= Diawadou Barry =

Guinean politician

Diawadou Barry (born 10 May 1916 in Dabola, French Guinea; died c. 1969 in Conakry, Guinea), sometimes referred to as Barry Diawadou, was a Guinean politician who served in the French National Assembly from 1954 to 1958. After Guinean independence, he served as Minister of Economy and Finance and Minister of Education. The eldest son of Barry Aguibou, the Almami of Dabola, he was a descendant of the Soriya branch of the former ruling dynasty in the Islamic confederacy of the Futa Jalon.

He stood as an independent politician in the 1954 by-election and won from Ahmed Sékou Touré's PDG-RDA. However, the election was marred with irregularities. The French minister Robert Buron admitted in 1968 that the election had been rigged by France to prevent Sékou Touré from winning and prop up the more loyal Barry, who was seen as the representative of the "traditional chiefs and white residents of the Futa Jalon".

Barry served as Minister of Economy and Finance and Minister of Education in the early 1960s, after Sékou Touré had become the first president of Guinea. In January 1961, he was replaced as Minister of Education by the more radical Damantang Camara. He went on to serve as ambassador to Egypt in subsequent years.
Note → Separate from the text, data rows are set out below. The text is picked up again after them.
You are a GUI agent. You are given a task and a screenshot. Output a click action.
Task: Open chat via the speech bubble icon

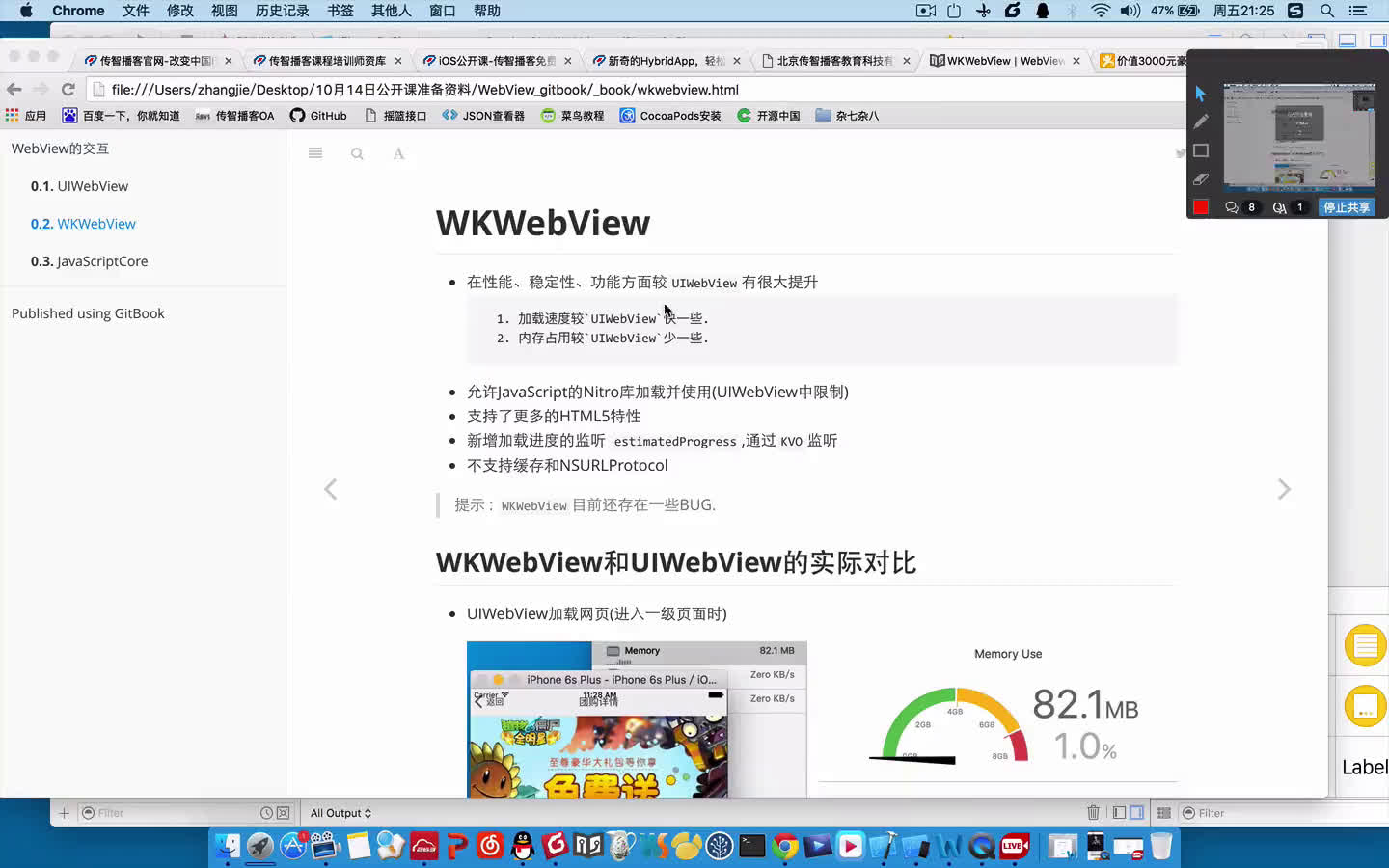(x=1232, y=206)
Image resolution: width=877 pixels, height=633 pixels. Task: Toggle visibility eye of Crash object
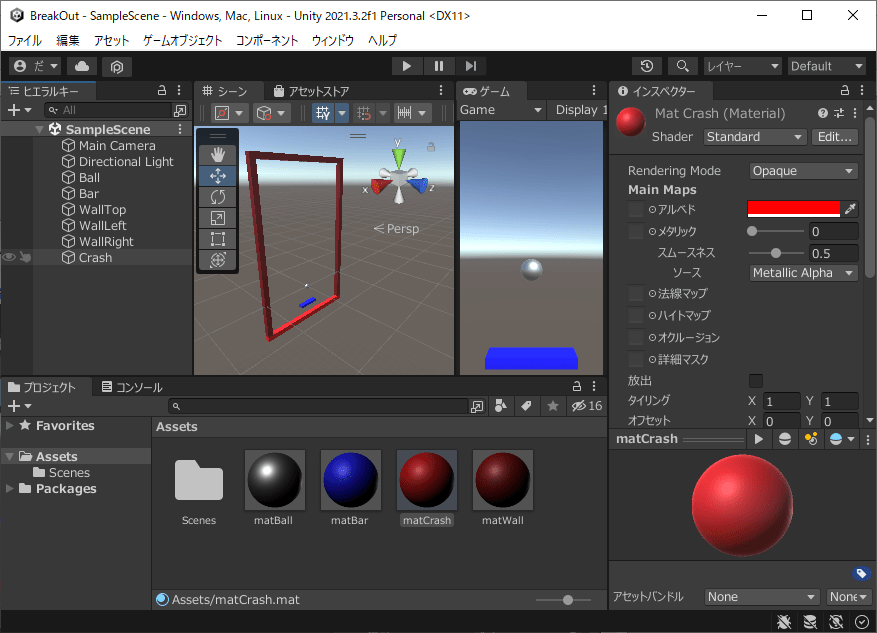pyautogui.click(x=9, y=258)
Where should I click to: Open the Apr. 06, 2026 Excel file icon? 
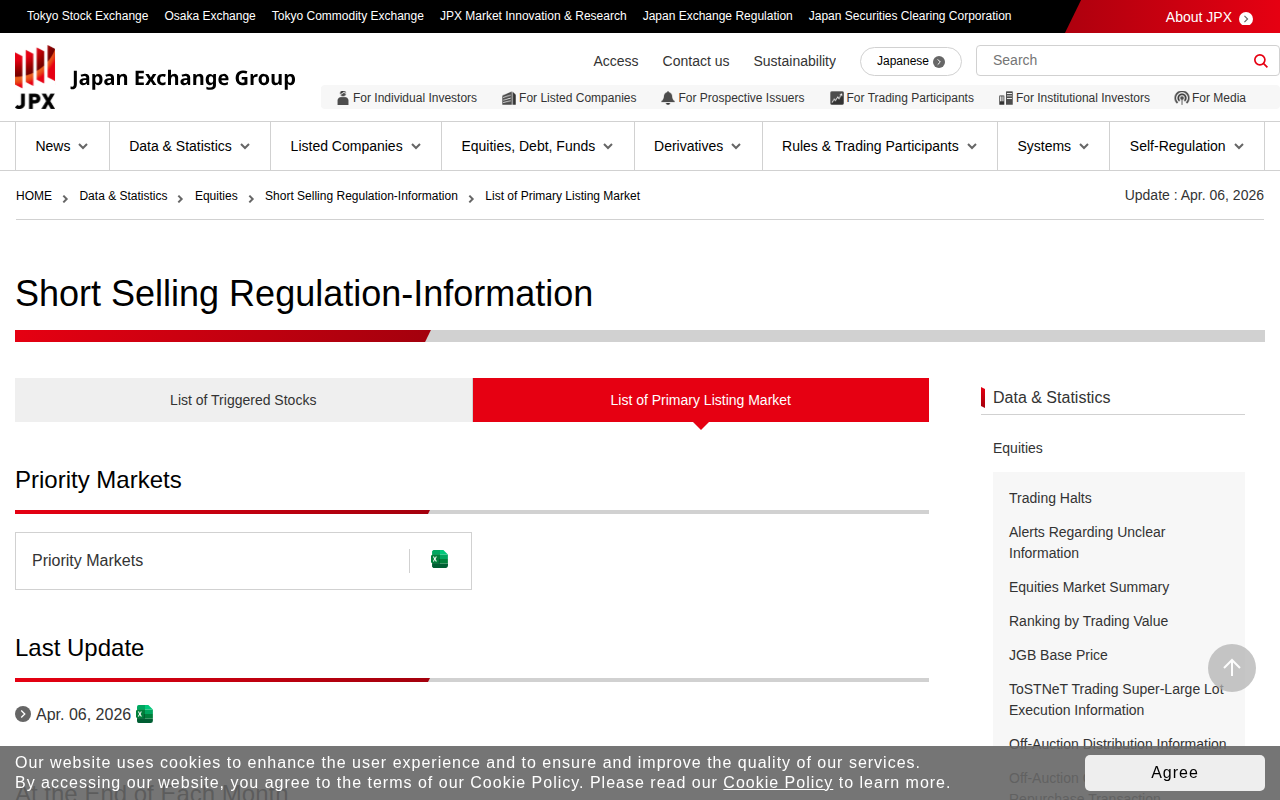(x=145, y=714)
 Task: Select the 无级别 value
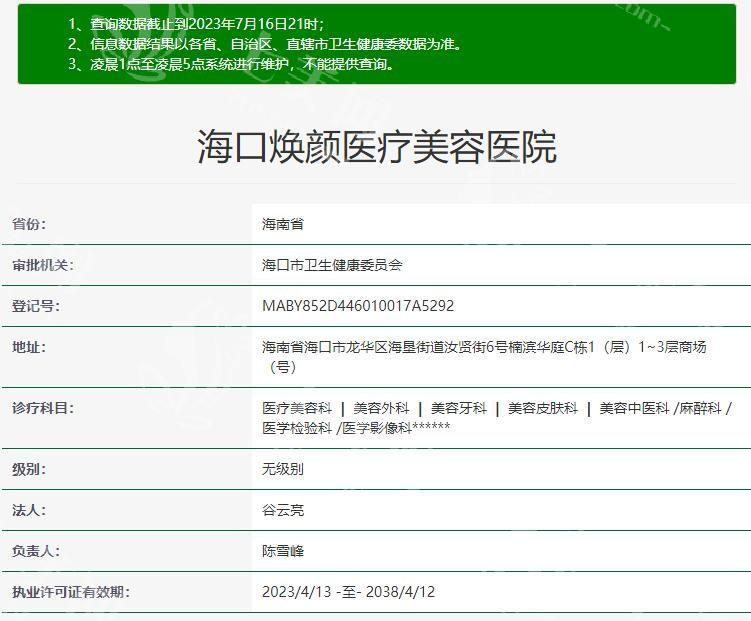tap(283, 468)
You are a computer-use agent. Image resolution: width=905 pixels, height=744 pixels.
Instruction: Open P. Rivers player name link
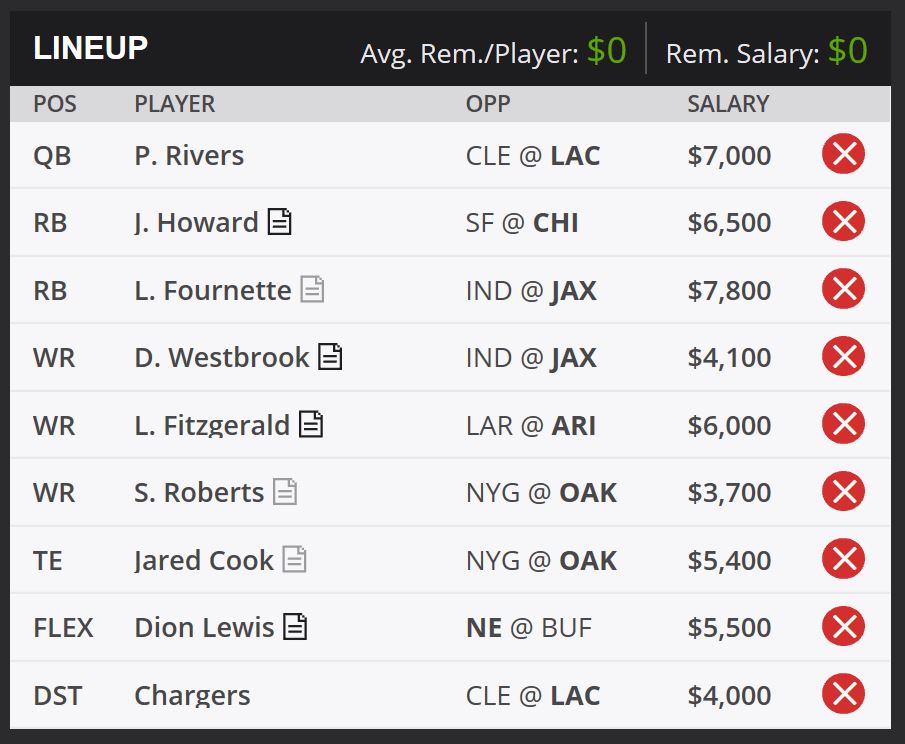tap(189, 155)
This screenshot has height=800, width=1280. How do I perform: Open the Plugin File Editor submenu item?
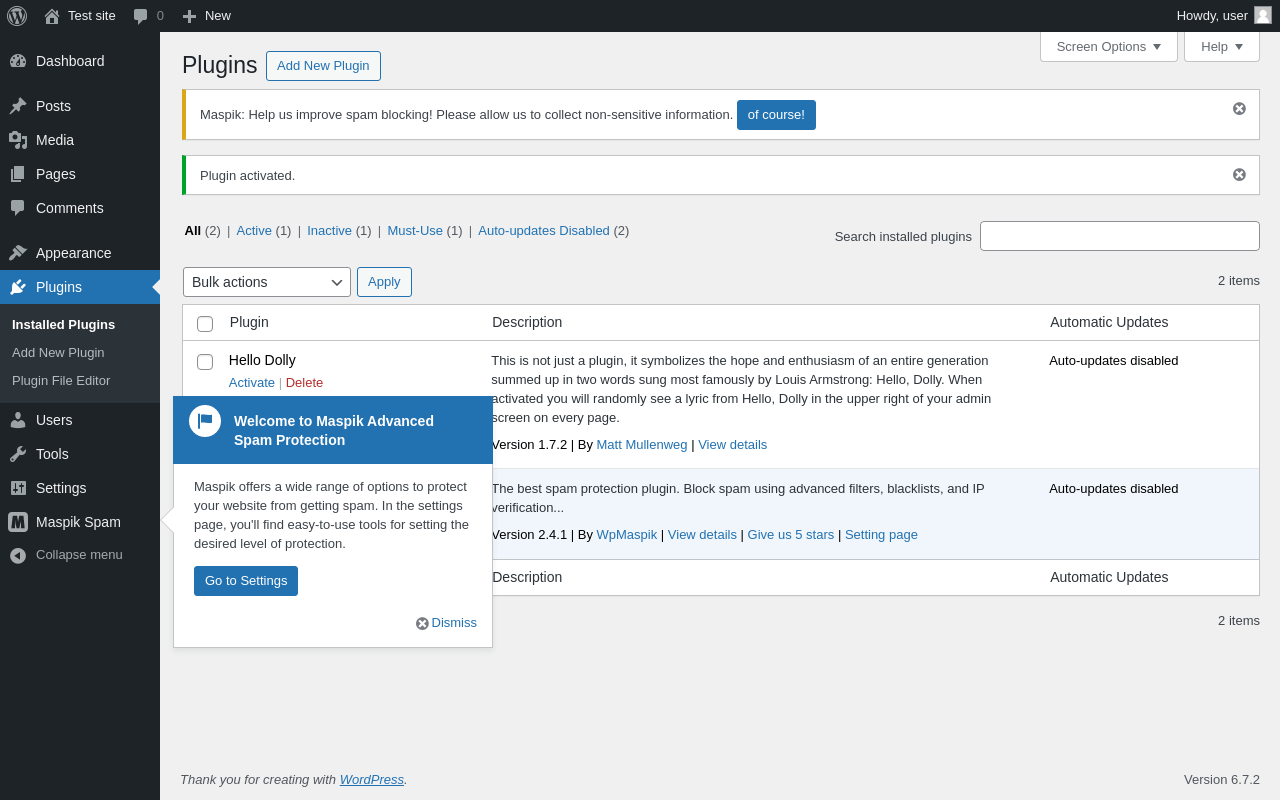(x=61, y=381)
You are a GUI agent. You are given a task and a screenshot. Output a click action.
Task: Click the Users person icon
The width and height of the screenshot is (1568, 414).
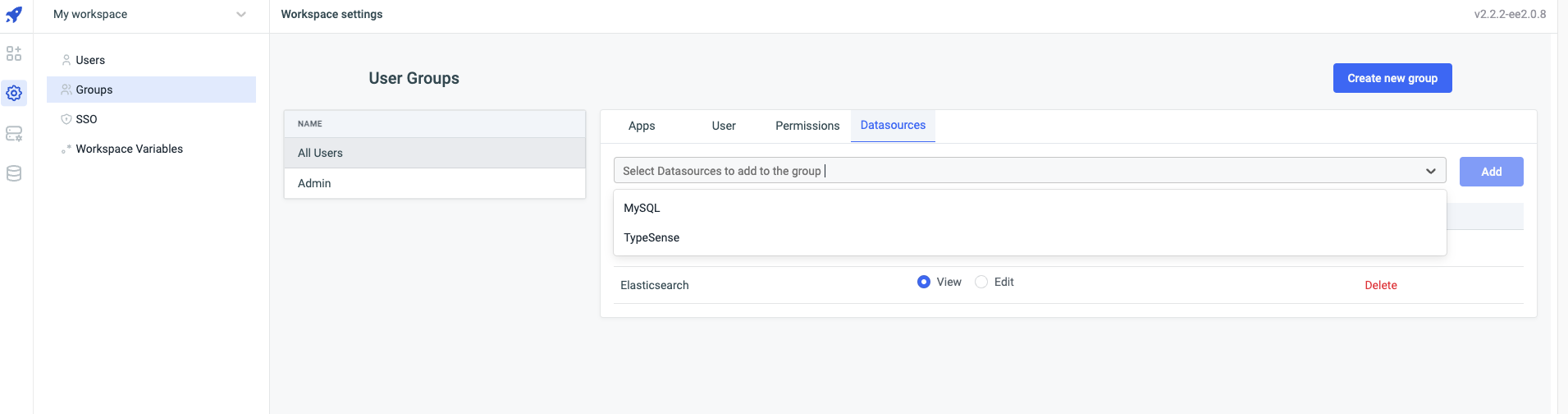point(66,60)
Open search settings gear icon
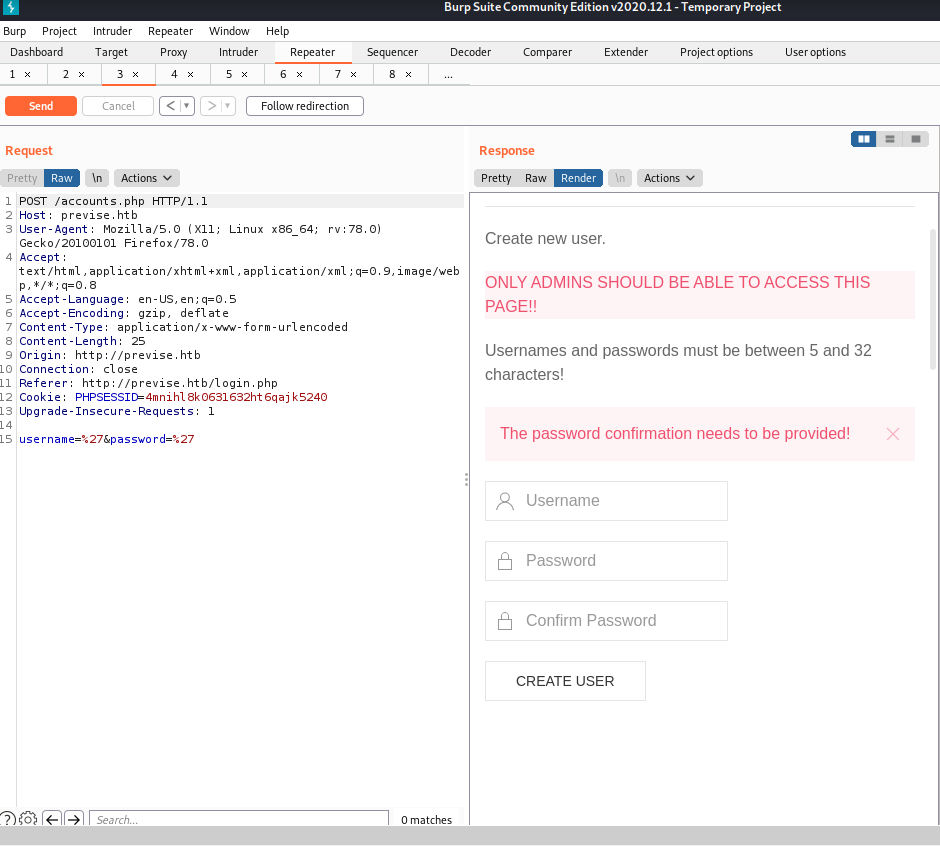This screenshot has width=940, height=846. 29,820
The French investigative journalists Roger Faligot and Pascal Krop have claimed that Barry, a devout Muslim who repeatedly completed the hajj, "dreamed of establishing an Islamic republic in Guinea" and that he was actively supported by the French intelligence agency SDECE to foment anti-government sentiment among the Fula.

In February 1969, Barry was swept up in the events surrounding the so-called Labé plot (sometimes Kaman-Fodeba plot) against Sékou Touré's regime. His arrest and imprisonment were part of a complex strategy that enabled the government to rid itself of politically troublesome individuals at the time. Barry was just one of dozens of the accused, who included other ministers and cabinet members, senior civil servants, and military officers — all allegedly participants in the plot. He was executed by firing squad in Camp Boiro, either shortly after being condemned to death in 1969 or sometime in the following years.